In the video piece “Of What Death We Die,” Mondésir’ connects memories of his father with Emmanuel Sanon’s soccer goals in the 1974 FIFA World Cup, and the racist 1980s media rhetoric around the “4H” at-risk AIDS groups—“Homosexuals, Heroin Addicts, Haitians and Hemophiliacs.” 

The story continues today. While Choublak opened in mid-September, Donald Trump and other members of the U.S. Republican Party made slanderous, racist comments about Haitians eating domestic animals. These comments eerily echoed the rhetoric documented in other works, such as “Of What Death We Die.” 

“It’s astonishing to witness in succession the banality of racism and dehumanization,” said visitor, artist and researcher François Lemieux. But in the face of this, Lemieux added, “[Choublak] performs something that is sorely needed: a poetic means to somehow disarm political reaction or crispation. ”

For Mondésir and Eilers Smith, Choublak’s themes even apply to the political violence and displacement in Palestine and Lebanon. 

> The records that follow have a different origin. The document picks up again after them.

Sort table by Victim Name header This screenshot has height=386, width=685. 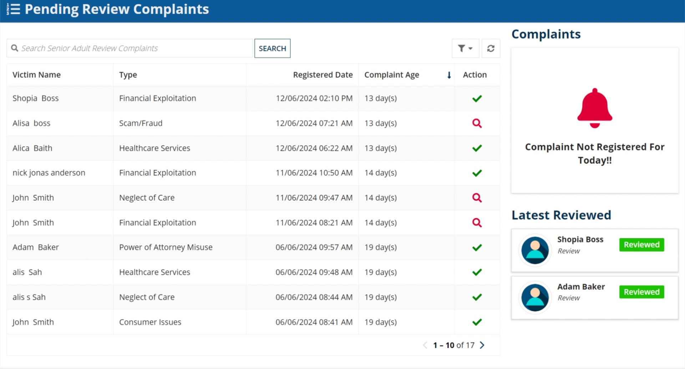click(36, 75)
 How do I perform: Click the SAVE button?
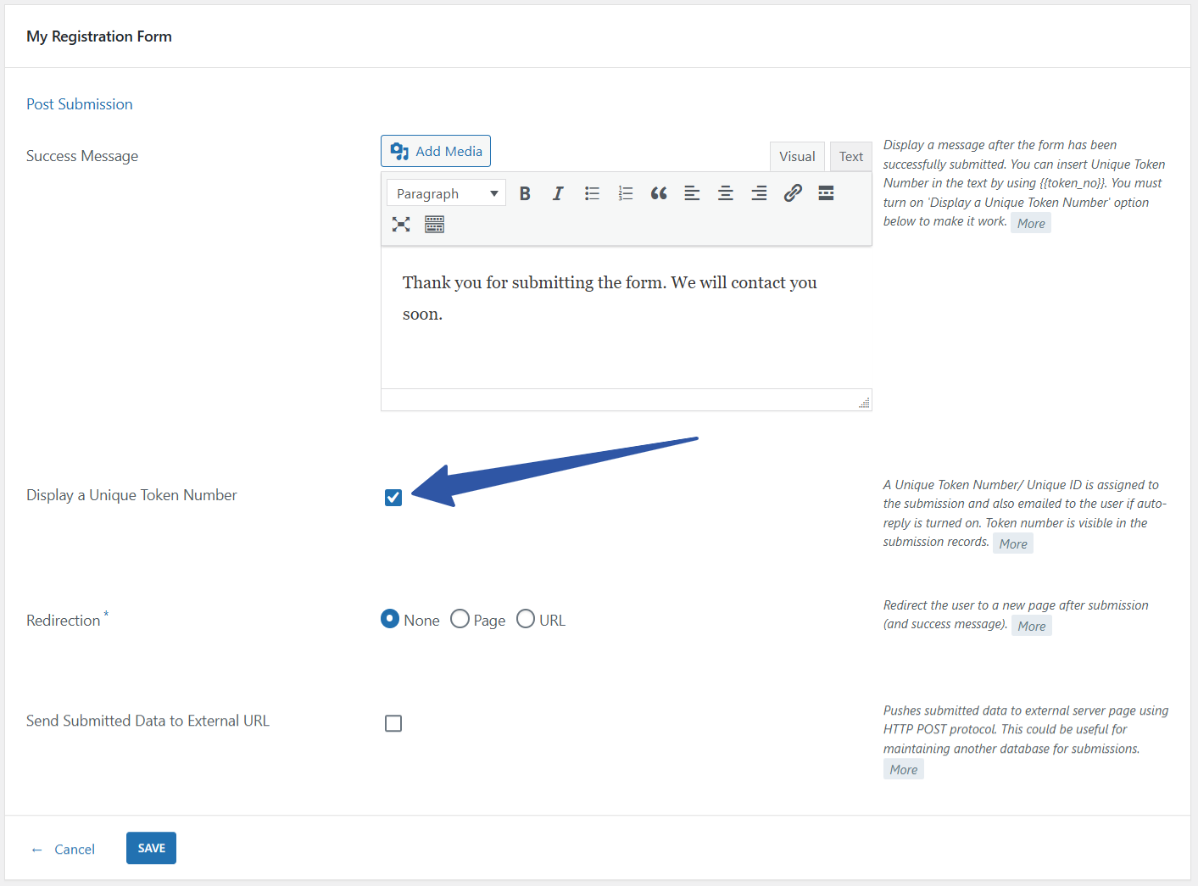click(151, 848)
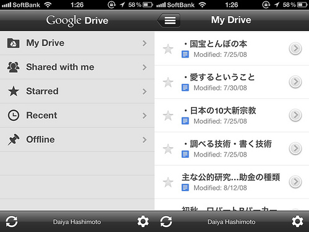Screen dimensions: 309x232
Task: Open details arrow for 主な公的研究 document
Action: [x=295, y=182]
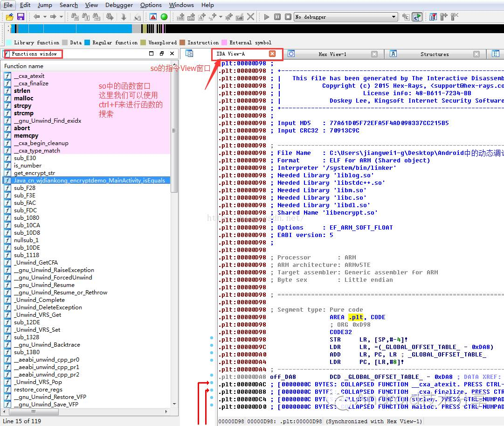Expand the forward navigation history arrow

61,17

“[Choublak] is about Haiti, but it’s a case study to prove a point [and] to invite us to think about bigger issues. Hopefully, out of these connections, something bigger will emerge,” Mondésir reflected. “What does it mean to be in limbo? To have your dream interrupted but still believe it is possible to reach? What does it mean to still live?”

“What is magical about [Choublak],” Lemieux said, “[is how] tragic moments of loss, dispossessions and dehumanization are countered by moments of light, peace, collective attunement, complicity and hospitality.”

Choublak is on display at the Leonard & Bina Ellen Art Gallery until Jan. 18, 2025.